Passage for review
- Opening Delimiter -

Friday, July 1, 2005


This was distributed by the Inter Press Service. If anyone wants to reprint it, please contact the IPS Columnist Service at [email protected]


Passage of CAFTA-DR: A Case of Political Amnesia

by Anuradha Mittal*

With the passage of Central American Free Trade Agreement (CAFTA-DR ) on July 27, 2005 with a final vote of 217 to 215, held well-past the normal 15-minute voting time and closing after midnight, the most disenfranchised in the region - the working poor, immigrants, family farmers, small businesses, women and children - were once again shafted by the U.S. Congress.

The debate before the rounding up of votes was rooted in the political amnesia of the elected officials in the U.S. Congress. For example:

- Proponents of CAFTA-DR claimed that it will eradicate poverty by eliminating trade barriers between the United States and five Central American countries -- Guatemala, El Salvador, Honduras, Nicaragua and Costa Rica along with the Dominican Republic in the Caribbean. However such claims fall apart when one examines the evidence from CAFTA-DR’s predecessor, NAFTA, which resulted in hundreds of thousands of Mexicans, Americans and Canadians losing their jobs, thousands of family farms facing foreclosure and public interest laws taking a back seat to secret NAFTA court negotiations and rulings. CAFTA- DR will further eradicate livelihoods, dignity, and basic rights of the poor. Not surprisingly then, labor rights, human rights and environmental rights groups were just some of the organizations at the forefront of the resistance movement against the ratification of CAFTA-DR.

- Brandishing words like freedom" and "democracy," the proponents claimed that CAFTA-DR is good for national security while Jim Kolbe, a Republican from Arizona, was quoted as vowing to win its passage by twisting some arms until they break in a thousand pieces. And as the CAFTA-DR supporters were busy stirring up hysteria against popular Latin American leaders such as Hugo Chavez of Venezuela, they failed to acknowledge that the referendum results in Venezuela last year -- the turn out being the most impressive of any election in the Venezuelan history -- were a lesson in democracy for the whole world. Even President Carter who effusively supported CAFTA, had declared that there was no evidence of fraud in the referendum which returned Chavez to power with an overwhelming support from the Venezuelans.

Without batting an eyelid, CAFTA-DR supporters lied to the whole nation, not once recognizing that the referendum in Venezuela followed the unsuccessful coup by the opposition, who instead of doing systematic political work to unseat Chávez through elections, had been busy scheming for a coup with support from the United States.

- While the proponents made extensive claims about the benefits of CAFTA-DR for the poor in the region, their spurious claims amounted to nothing more than poor-washing. The truth is that the Central American-wide coalition of trade unions, peasant and indigenous organizations, women’s and environmental groups, and non-governmental organizations joined forces to declare that Central America Is Not For Sale and have been demanding their right to defend alternative models of social and economic development which would benefit the majority of people in their countries and not multinational corporations. They have fearlessly faced riot police whether it is El Salvador or Guatemala, where this past March, two protestors were killed and at least 25 injured when the Guatemalan military fired into a crowd of workers, teachers and farmers demonstrating for human rights.These protests were spurred by the ratification of CAFTA-DR by the Guatemalan Congress on March 10, 2005.

- Closing Delimiter -

Work item A
Retype everything in the listing from the line containing "You are a GUI" down to the line containing "This screenshot has height=1477, width=1110.".

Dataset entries
- Opening Delimiter -

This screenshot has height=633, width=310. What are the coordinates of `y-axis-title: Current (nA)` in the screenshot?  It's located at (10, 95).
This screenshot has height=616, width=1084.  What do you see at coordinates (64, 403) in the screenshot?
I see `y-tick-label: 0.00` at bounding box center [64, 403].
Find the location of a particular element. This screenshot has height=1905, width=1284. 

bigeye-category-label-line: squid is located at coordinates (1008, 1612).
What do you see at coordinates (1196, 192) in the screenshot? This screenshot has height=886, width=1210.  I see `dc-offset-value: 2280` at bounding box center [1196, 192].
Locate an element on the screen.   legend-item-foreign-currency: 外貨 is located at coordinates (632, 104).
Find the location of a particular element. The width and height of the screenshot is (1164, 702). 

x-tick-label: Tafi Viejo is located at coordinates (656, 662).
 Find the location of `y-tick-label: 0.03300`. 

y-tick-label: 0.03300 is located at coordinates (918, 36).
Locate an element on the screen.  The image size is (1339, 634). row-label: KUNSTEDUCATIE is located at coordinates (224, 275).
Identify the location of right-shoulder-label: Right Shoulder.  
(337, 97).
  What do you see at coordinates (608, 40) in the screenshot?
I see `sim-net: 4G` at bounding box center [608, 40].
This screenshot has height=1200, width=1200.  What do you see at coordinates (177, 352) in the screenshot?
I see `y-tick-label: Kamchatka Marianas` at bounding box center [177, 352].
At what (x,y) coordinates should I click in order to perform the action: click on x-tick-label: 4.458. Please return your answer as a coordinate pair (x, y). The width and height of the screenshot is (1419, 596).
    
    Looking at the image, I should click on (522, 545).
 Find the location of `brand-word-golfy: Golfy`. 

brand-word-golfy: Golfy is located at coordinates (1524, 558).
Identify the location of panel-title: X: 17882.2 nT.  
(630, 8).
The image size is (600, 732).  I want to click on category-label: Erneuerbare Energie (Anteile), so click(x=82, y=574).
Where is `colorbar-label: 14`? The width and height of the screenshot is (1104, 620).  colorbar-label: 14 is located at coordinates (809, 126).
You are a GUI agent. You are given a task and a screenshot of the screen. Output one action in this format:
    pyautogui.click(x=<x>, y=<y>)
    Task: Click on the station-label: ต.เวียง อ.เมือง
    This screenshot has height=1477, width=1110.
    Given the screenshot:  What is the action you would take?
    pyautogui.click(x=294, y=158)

- Closing Delimiter -

Work item B
Besides the United States, which countries does the CAFTA-DR article name as parties to the trade agreement? List them all.

Expected output A
You are a GUI agent. You are given a task and a screenshot of the screen. Output one action in this format:
    pyautogui.click(x=<x>, y=<y>)
    Task: Click on the station-label: ต.เวียง อ.เมือง
    This screenshot has height=1477, width=1110.

Expected output B
Guatemala, El Salvador, Honduras, Nicaragua, Costa Rica, and the Dominican Republic.